Josie was of a kind, a generous and a lovable disposition. She was genial, sociable and entertaining to her many friends and enjoyed their company very much. For a number of years her hearing had become so defective as to make it hard to carry on a conversation with her. This was a greater disappointment to her than any except her most intimate friends knew as by reading she kept herself well informed on all important events, continued to meet all with a cheerful smile and despite her handicap to make herself entertaining and companionable to both old and young.
She was very clever in giving readings and was often called on to give a reading or to make an address at some neighborhood function. Many young people of her acquaintance would go to her for advice or assistance as to the selections they were to give and she was never too busy with her own affairs to give them advice and assistance and often would drill them on the parts they were to take.
She was held in high regard, esteem and affection by all her relatives, friends, and neighbors. Her last illness began Nov 4 1924. She rapidly grew worse. Human skill and human aid were of no avail. After four long months of suffering she suddenly passed away on the morning of March 7 1925, aged 56 years, 7 months, and 13 days.
She is survived by her bereaved husband, one son, James Franklin, whom she loved with a true mother's affectioin; one brother, John F. Quigley, who made his home with her and her husband; four sisters, Mrs. Amanda Piclher and Mrs. Ada Brown of Knobnoster, MO; Mrs. Stella Terrill, Parkville, MO; and Mrs. Grace McAfree, Cleveland, Ohion, all of whom visited her during her last illness with the exception of Mrs. Brown, who was prevented from doing so by sickness in her own family.
Her son Frank came home from school in Kansas City as soon as he learned of his mother's illness and remained with her until a few weeks ago when she thought she was so much improved that she insisted he return to his school.
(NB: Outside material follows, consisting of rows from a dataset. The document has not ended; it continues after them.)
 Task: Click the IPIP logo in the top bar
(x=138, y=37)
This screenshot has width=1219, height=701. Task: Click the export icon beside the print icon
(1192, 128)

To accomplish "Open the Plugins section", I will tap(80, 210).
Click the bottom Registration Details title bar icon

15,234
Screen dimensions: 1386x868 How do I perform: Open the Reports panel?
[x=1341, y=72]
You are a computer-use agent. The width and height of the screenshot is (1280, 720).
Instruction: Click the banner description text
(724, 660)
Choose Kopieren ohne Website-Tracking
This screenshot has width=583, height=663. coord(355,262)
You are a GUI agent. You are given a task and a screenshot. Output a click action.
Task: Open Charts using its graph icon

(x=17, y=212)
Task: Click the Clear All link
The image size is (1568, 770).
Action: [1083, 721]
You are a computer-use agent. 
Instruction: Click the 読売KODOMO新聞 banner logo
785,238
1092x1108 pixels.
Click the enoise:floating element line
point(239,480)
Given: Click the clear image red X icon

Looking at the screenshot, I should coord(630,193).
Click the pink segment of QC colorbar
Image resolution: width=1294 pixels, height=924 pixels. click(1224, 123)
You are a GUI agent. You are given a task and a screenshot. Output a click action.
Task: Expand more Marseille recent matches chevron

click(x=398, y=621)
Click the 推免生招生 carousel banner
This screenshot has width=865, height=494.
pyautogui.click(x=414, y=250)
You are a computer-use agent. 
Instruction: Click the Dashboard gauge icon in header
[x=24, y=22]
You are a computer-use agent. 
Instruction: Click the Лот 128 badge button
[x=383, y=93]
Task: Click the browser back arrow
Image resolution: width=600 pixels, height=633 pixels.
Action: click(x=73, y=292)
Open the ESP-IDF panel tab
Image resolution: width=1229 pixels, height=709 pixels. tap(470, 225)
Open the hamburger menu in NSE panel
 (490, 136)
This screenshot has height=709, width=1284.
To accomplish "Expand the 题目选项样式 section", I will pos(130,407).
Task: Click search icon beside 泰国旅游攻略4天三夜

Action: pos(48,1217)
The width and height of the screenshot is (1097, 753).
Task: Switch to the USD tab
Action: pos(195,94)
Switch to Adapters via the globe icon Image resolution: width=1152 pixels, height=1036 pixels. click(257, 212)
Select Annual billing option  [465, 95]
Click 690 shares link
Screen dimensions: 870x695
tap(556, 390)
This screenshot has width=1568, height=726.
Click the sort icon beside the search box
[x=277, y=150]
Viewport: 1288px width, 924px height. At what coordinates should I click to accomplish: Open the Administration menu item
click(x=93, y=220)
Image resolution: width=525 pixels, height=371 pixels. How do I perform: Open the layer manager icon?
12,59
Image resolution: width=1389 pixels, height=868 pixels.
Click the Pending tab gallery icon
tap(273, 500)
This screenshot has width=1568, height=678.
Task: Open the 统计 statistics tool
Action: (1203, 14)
Her neighbors, friends, and relatives were very kind and considerate during her illness, visiting her much and helping in any way they could.
Espcially this is true of her two sisters-in-law, Mrs. Emma Maxwell Utterback and Mrs. Gilla Higdon Maxwell, both of whom spent much time with her.
The memory of her influence on the community will be a source of comfort to her relatives and friends.
Funeral services were held at the Springer church at 2:30 o'clock the afternoon of March 4 1925, conducted by Rev. P.F. Meek, a life long friend of the family, in teh presence of an unusually large gathering of relatives and friends.
The body was tenderly laid to rest in the Springer cemetery, near kindred dust, in view of the home in which she had lived her life.